PROBLEM DETAILS:
Count the lines in the listing below that contain the word "staircase", treating uppercase and lowercase as different. Reply with the number only.

====== RECORDS FOR THIS TASK ======

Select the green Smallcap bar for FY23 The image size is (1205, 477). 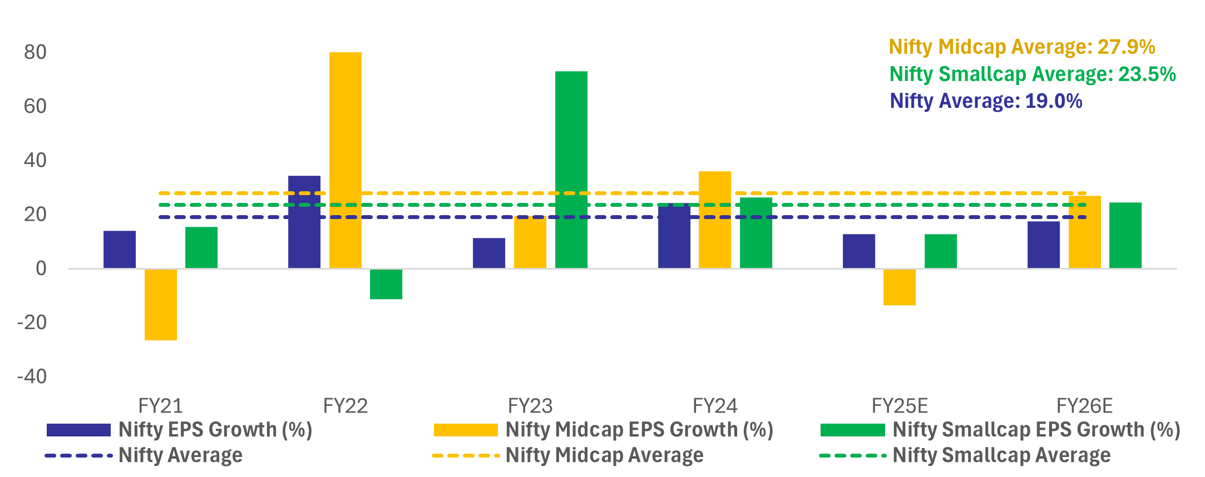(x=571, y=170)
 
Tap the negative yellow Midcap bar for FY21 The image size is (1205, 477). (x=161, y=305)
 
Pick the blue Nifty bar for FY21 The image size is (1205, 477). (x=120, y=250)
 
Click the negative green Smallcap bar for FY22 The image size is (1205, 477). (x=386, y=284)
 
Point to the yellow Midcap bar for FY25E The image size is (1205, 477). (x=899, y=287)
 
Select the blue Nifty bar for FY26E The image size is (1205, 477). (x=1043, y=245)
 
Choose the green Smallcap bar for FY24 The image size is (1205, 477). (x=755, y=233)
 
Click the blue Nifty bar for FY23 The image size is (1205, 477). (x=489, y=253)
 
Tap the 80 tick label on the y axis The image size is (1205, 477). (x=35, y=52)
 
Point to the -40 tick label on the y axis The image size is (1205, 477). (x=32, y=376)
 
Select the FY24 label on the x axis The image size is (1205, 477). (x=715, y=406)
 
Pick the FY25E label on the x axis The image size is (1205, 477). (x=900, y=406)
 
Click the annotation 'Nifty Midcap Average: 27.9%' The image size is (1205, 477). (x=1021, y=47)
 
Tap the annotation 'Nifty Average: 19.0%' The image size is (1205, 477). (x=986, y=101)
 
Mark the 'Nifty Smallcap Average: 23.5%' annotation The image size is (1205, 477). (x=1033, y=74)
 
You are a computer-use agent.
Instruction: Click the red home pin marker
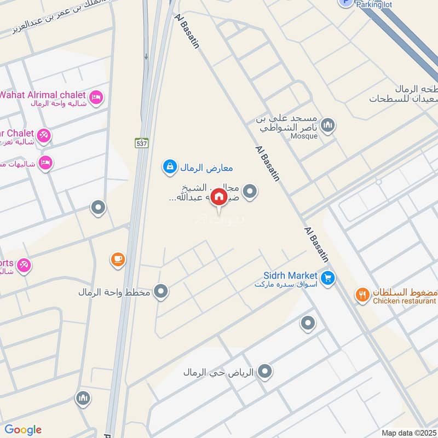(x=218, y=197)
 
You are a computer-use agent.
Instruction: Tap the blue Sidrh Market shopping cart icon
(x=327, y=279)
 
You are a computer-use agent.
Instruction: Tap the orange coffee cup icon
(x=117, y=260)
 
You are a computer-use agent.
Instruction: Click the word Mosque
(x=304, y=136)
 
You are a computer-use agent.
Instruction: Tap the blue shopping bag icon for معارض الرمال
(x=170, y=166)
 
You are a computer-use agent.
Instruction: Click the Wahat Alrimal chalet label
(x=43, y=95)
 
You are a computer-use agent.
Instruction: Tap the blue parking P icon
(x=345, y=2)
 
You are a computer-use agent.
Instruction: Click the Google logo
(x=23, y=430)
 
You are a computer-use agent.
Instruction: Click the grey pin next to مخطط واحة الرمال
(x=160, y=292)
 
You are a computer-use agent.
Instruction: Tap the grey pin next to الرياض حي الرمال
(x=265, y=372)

======
====== RECORDS FOR THIS TASK ======

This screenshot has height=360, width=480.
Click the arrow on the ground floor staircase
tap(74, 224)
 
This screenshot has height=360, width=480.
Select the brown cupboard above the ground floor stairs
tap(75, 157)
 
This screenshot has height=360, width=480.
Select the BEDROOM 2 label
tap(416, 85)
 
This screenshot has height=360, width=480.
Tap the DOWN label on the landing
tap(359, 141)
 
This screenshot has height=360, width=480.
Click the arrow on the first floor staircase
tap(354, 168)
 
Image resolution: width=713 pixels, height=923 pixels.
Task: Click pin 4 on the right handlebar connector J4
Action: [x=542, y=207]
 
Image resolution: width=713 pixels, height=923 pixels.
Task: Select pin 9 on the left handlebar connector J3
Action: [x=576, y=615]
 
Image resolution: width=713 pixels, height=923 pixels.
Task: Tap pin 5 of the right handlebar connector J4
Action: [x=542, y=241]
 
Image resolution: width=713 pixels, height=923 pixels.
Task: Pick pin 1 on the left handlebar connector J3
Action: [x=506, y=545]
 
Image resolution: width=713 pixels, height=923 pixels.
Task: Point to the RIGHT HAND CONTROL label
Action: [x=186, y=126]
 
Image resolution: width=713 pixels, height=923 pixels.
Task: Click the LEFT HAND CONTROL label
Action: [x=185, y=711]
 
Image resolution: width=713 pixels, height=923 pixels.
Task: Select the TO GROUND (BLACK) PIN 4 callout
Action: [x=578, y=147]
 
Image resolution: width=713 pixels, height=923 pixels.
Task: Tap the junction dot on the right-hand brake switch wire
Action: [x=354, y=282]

======

WRITTEN RESPONSE:
2